Brief
Within the data that follows, set down exactly the lines from the one containing "Instruction: Click the 3d" through the one containing "Click numbered callout badge 1", both ends included.

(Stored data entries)
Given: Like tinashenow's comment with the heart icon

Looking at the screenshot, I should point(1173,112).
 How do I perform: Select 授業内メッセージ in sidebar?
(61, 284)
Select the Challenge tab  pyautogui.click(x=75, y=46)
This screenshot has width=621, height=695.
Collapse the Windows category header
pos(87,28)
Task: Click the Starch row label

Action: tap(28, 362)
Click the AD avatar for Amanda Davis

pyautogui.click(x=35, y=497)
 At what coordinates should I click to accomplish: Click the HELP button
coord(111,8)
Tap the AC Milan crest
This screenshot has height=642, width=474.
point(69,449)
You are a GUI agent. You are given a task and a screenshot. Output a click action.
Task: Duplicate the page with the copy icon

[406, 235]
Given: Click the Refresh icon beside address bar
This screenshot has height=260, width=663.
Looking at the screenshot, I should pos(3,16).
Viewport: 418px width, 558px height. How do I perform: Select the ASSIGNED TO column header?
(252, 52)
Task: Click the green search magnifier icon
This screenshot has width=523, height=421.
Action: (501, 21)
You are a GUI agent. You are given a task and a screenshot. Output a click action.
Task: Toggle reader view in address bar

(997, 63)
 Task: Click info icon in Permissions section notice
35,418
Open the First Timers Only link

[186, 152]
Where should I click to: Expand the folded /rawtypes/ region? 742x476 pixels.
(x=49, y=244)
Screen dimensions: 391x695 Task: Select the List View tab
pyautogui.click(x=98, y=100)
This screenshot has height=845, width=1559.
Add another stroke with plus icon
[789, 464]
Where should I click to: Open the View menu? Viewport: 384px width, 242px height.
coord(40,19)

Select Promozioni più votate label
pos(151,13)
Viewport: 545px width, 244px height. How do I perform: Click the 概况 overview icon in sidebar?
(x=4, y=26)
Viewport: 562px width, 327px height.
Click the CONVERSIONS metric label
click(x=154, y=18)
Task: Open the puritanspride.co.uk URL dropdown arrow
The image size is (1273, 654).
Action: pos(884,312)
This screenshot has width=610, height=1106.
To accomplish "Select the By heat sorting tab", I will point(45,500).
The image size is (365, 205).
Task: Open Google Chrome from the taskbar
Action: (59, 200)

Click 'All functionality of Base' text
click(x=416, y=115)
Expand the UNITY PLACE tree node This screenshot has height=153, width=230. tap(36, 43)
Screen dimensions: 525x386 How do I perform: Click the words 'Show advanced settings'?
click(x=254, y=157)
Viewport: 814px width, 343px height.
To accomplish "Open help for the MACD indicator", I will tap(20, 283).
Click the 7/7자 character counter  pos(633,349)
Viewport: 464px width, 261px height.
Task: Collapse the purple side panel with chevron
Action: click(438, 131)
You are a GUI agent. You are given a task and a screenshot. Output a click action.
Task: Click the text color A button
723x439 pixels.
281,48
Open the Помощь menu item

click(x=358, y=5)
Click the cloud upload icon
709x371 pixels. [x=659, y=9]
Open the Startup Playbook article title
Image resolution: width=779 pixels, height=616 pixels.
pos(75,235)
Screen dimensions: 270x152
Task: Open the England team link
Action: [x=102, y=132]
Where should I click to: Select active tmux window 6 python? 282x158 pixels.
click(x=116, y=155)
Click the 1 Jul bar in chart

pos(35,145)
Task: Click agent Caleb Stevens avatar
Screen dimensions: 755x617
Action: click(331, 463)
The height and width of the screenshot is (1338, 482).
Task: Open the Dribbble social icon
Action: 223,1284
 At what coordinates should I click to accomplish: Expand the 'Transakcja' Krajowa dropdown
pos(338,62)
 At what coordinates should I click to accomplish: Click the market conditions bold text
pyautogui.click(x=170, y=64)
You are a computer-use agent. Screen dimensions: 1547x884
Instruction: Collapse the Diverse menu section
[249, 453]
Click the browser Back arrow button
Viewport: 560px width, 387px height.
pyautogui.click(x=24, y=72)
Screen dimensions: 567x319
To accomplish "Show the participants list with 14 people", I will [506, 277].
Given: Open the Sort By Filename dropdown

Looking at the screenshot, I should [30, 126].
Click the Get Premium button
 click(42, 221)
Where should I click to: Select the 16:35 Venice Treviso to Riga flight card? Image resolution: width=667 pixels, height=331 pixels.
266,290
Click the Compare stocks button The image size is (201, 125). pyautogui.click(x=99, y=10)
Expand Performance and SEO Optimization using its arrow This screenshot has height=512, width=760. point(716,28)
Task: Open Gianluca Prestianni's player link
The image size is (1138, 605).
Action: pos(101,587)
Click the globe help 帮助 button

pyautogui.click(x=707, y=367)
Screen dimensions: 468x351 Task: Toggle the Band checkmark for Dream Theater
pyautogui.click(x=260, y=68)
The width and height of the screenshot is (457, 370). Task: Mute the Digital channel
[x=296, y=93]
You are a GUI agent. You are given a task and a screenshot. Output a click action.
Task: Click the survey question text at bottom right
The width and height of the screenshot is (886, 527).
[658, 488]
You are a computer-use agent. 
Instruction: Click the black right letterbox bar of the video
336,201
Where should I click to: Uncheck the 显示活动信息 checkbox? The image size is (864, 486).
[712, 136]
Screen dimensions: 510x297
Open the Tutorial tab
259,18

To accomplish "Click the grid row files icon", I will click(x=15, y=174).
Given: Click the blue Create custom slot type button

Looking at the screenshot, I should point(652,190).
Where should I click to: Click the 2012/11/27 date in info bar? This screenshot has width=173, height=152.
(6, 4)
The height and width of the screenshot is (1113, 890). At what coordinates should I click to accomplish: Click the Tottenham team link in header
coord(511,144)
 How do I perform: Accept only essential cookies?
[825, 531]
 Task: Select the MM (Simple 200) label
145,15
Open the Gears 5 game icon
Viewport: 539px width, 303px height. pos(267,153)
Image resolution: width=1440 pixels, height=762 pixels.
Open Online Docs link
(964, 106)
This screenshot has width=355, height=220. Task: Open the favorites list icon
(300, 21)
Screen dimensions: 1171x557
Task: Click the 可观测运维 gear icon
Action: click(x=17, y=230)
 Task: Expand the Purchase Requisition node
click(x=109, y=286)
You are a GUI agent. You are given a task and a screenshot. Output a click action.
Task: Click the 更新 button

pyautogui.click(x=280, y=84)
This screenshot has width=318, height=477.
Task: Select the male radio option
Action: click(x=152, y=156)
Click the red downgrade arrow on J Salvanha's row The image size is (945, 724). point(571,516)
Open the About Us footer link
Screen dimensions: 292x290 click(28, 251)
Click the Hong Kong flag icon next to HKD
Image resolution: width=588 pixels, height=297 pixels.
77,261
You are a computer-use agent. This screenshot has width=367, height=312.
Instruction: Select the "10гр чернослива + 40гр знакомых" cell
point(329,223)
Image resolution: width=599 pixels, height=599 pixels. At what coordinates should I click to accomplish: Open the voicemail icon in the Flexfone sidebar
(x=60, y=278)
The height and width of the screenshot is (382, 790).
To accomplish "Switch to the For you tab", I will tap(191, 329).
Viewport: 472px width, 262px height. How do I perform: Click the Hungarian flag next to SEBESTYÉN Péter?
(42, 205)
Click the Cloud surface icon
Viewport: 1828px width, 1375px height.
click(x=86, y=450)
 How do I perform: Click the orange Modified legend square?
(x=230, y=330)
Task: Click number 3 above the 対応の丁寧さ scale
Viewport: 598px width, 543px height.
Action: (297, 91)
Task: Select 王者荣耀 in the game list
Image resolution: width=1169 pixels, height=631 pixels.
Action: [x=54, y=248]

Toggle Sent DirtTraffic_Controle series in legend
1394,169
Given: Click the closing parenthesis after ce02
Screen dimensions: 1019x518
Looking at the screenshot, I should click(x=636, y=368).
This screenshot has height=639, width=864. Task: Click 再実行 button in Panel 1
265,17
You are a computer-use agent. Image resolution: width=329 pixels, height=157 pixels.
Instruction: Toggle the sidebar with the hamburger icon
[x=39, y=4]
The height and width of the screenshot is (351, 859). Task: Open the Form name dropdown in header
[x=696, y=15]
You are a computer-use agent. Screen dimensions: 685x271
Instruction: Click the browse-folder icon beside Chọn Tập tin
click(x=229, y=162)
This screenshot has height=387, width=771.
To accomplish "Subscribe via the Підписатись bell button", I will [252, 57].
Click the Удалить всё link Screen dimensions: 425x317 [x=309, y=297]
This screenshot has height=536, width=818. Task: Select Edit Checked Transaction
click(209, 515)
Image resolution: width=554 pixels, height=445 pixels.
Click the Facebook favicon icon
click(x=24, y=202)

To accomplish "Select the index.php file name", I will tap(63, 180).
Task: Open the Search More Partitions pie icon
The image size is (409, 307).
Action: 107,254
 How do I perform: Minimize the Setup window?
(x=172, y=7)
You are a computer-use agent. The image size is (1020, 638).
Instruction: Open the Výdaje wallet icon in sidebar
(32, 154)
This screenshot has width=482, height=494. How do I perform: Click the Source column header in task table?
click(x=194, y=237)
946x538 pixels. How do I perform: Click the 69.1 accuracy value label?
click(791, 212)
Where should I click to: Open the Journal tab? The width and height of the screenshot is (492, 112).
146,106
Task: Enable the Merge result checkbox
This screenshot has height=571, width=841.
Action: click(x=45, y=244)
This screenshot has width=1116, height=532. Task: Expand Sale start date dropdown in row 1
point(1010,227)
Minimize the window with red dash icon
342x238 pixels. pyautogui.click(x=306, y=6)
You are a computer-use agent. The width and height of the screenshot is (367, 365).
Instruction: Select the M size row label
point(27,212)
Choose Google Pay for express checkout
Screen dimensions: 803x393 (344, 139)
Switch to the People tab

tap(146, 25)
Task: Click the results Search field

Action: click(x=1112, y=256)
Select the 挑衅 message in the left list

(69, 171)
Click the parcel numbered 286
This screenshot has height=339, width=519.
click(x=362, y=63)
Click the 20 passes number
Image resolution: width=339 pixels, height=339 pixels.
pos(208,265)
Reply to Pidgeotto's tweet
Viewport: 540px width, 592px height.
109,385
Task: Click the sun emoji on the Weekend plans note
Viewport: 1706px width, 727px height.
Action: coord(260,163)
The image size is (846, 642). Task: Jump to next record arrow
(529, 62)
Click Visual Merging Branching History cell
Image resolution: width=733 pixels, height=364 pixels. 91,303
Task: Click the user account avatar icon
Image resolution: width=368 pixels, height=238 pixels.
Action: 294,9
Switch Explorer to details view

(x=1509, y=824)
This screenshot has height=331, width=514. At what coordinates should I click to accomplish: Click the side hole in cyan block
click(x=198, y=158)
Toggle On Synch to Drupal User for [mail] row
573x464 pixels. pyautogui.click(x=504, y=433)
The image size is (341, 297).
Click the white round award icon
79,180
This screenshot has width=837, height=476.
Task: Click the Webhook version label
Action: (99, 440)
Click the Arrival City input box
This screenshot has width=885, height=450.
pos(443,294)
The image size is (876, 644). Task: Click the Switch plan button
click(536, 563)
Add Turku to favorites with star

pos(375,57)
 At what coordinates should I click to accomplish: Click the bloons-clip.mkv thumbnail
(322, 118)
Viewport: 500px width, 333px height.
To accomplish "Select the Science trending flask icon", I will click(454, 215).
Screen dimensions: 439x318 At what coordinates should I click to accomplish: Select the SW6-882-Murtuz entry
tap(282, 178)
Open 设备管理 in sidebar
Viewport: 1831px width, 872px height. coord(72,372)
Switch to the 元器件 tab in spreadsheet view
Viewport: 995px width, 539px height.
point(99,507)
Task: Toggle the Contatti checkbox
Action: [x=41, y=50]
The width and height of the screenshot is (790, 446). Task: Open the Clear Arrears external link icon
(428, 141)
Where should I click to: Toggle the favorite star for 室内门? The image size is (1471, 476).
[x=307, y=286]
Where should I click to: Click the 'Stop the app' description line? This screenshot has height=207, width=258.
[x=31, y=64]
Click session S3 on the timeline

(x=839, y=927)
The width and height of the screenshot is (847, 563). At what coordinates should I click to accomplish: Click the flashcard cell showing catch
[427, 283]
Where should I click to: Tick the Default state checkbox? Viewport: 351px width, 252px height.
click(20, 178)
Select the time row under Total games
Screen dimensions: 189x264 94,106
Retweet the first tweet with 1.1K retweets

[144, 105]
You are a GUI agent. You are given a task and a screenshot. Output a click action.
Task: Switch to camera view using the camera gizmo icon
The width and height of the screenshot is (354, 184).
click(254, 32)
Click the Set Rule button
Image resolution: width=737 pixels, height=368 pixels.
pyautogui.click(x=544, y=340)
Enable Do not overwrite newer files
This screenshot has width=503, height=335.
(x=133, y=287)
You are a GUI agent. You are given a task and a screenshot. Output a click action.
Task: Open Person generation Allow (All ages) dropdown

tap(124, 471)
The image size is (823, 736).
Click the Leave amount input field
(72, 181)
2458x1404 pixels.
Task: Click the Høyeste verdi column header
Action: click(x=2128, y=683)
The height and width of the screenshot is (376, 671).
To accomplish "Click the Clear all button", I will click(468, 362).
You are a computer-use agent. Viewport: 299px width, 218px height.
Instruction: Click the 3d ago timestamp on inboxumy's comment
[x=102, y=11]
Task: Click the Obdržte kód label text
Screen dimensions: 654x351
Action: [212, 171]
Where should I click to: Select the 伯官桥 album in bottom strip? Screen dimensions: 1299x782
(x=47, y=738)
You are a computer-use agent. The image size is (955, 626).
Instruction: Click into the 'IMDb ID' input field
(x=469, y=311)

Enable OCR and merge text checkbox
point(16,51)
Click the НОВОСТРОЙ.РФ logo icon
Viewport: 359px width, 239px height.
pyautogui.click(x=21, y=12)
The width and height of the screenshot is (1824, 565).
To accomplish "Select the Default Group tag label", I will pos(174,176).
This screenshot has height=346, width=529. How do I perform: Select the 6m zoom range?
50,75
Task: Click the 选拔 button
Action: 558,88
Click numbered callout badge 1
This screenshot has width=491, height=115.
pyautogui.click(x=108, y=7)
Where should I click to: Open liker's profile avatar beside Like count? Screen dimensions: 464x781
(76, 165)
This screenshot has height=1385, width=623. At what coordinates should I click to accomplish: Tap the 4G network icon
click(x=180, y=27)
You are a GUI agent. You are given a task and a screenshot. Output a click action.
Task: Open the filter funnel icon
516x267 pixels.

Completed task
Instruction: Click the 3d ago timestamp on inboxumy's comment
[x=102, y=11]
Task: Click the Obdržte kód label text
Screen dimensions: 654x351
Action: [212, 171]
Where should I click to: Select the 伯官桥 album in bottom strip? Screen dimensions: 1299x782
(x=47, y=738)
You are a computer-use agent. The image size is (955, 626).
Instruction: Click into the 'IMDb ID' input field
(x=469, y=311)

Enable OCR and merge text checkbox
point(16,51)
Click the НОВОСТРОЙ.РФ logo icon
Viewport: 359px width, 239px height.
pyautogui.click(x=21, y=12)
The width and height of the screenshot is (1824, 565).
To accomplish "Select the Default Group tag label", I will pos(174,176).
This screenshot has height=346, width=529. How do I perform: Select the 6m zoom range?
50,75
Task: Click the 选拔 button
Action: 558,88
Click numbered callout badge 1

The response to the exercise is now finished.